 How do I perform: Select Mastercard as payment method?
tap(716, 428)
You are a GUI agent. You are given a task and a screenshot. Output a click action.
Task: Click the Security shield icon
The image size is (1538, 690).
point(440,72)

******

_What the task asks:_
The listing above is to be restated word for word.

_Exercise output:_
 How do I perform: Select Mastercard as payment method?
tap(716, 428)
You are a GUI agent. You are given a task and a screenshot. Output a click action.
Task: Click the Security shield icon
The image size is (1538, 690).
point(440,72)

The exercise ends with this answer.